What is asked » Can you continue the passage on patent law in China, picking up after its final sentence?

Provided passage »
[start]

The 2000 amendments to the Patent Law were designed to ensure China's compliance with its obligations under the TRIPS Agreement.

== Types of patent protection ==
Patents in China are granted by the China National Intellectual Property Administration (CNIPA), which was renamed in English on 28 August 2018 from State Intellectual Property Office (SIPO). There are three types of patents: invention patents, utility model patents, and design patents. Invention patents are substantively examined, while utility model patents are subject only to a formal examination. Patent examination is done by the State Intellectual Property Office (SIPO), which had over 14,000 patent examiners in 2019 and an average patent pendency time of 16.5 months, which is ca. 65% of the median pendency time at the USPTO. In 2012 invention patents, utility models and design patents had life terms of 20 years, 10 years and 10 years, respectively. Maintenance of issued patents in China requires payment of annual fees.

[end]

Raw data »
[start]

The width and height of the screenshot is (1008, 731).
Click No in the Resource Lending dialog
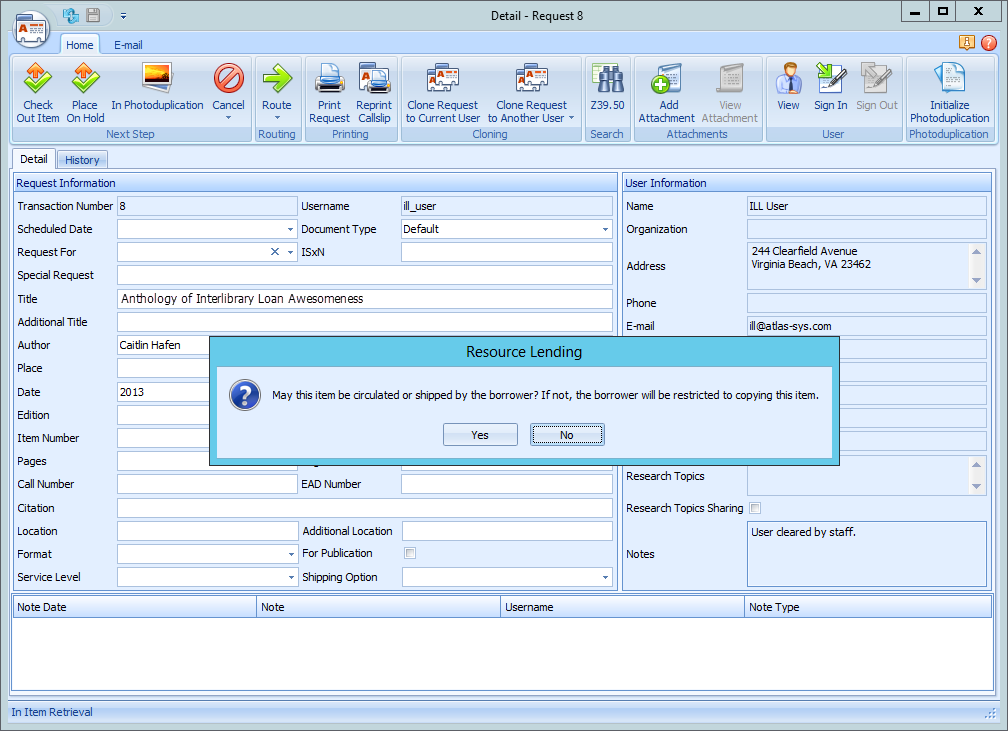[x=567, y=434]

[end]

Output of the exercise »
== Patent interpretation ==

Patents are construed both literally and according to the doctrine of equivalents. In China, an equivalent is an element of an article which is "insubstantially different from" an integer of the patent's claim: a technical feature which can be conceived easily by the patent's addressee that performs substantially the same function as the claim's integer, in substantially the same way, achieving substantially the same result. The "all elements" rule applies, such that for an article to be an infringement it must contain features identical or equivalent to all elements of the patent claim.

== Patent validity ==

Any person can contest a patent's validity. There is a post-grant opposition procedure available through SIPO, and actions may also be initiated at the Patent Review Board (PRB). Appeals may be made to the Beijing IP Court. Before 2014, appeals were made to the Beijing Intermediate People's Court.

Patent litigation proceedings are bifurcated, meaning that issues of infringement are tried separately (and in a separate venue) from invalidity. Normally infringement proceedings will be stayed (on application by the defendant) pending outcome of the invalidity hearing.

In April 2017, SIPO revised its patent examination guidelines to also allow the patenting of business methods provided the claimed method had technical features.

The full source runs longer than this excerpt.